Chapter 5. Argument.— But There Was a Limit to the Use of These  Shadows or Figures; For Afterwards, When the End of the Law, Christ,  Came, All Things Were Said by the Apostle to Be Pure to the Pure, and  the True and Holy Meat Was a Right Faith and an Unspotted Conscience
  And thus there was a certain ancient time, wherein those shadows or figures were to be used, that meats should be abstained from which had indeed been commended by their creation, but had been prohibited by the law. 
But now Christ, the end of the law, has come, disclosing all the obscurities of the law— all those things which antiquity had covered with the clouds of sacraments. For the illustrious Master, and the heavenly Teacher, and the ordainer of the perfected 
truth, has come, under whom at length it is rightly said: 
To the pure all things are pure but unto them that are defiled and unbelieving is nothing pure, but even their mind and conscience is defiled. Titus 1:15 Moreover, in another place: 
For every creature of God is good, and nothing to be refused which is received with thanksgiving; for it is sanctified by the Word of God and prayer. 1 Timothy 4:4-5 Again, in another place: The Spirit expressly says that in the last days some shall depart from the 
faith, giving heed to seducing spirits, doctrines of 
demons, speaking lies in hypocrisy, having their 
conscience seared with a hot iron, forbidding to marry, and 
commanding to abstain from meats which 
God has created to be received with thanksgiving by them which 
believe and those who 
know God.  Moreover, in another passage: 
Everything that is sold in the market-place eat, asking nothing. 1 Corinthians 10:25 From these things it is plain that 
all those things are returned to their original blessedness now that the law is finished, and that we must not revert to the special observances of meats, which observances were ordained for a certain reason, but which evangelical liberty has now taken away, their discharge being given. The apostle cries out: 
The kingdom of God is not meat and drink, but righteousness, and peace. and joy. Romans 14:17 Also elsewhere: Meats for the belly, and the belly for meats: but God shall destroy both it and them. Now the body is not for fornication, but for the Lord; and the Lord for the body. 
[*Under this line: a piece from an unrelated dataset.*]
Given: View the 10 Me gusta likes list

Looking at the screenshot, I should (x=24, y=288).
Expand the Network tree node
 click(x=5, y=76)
1 Corinthians 6:13 God is not worshipped by the belly nor by meats, which the Lord says will perish, and are purged by natural law in the draught.  For he who worships the Lord by meats, is merely as one who has his belly for his Lord. The meat, I say, 
true, and 
holy, and pure, is a 
true faith, an unspotted 
conscience, and an innocent 
soul. Whosoever is thus fed, feeds also with Christ. Such a banqueter is God's guest: these are the feasts that feed the 
angels, these are the tables which the 
martyrs make. Hence is that word of the law: Man cloth not live by bread alone, but by every word which proceeds out of the mouth of 
God. 
Deuteronomy 8:3 Hence, too, that saying of Christ: My meat is to do the 
will of Him that sent me, and to finish His work. 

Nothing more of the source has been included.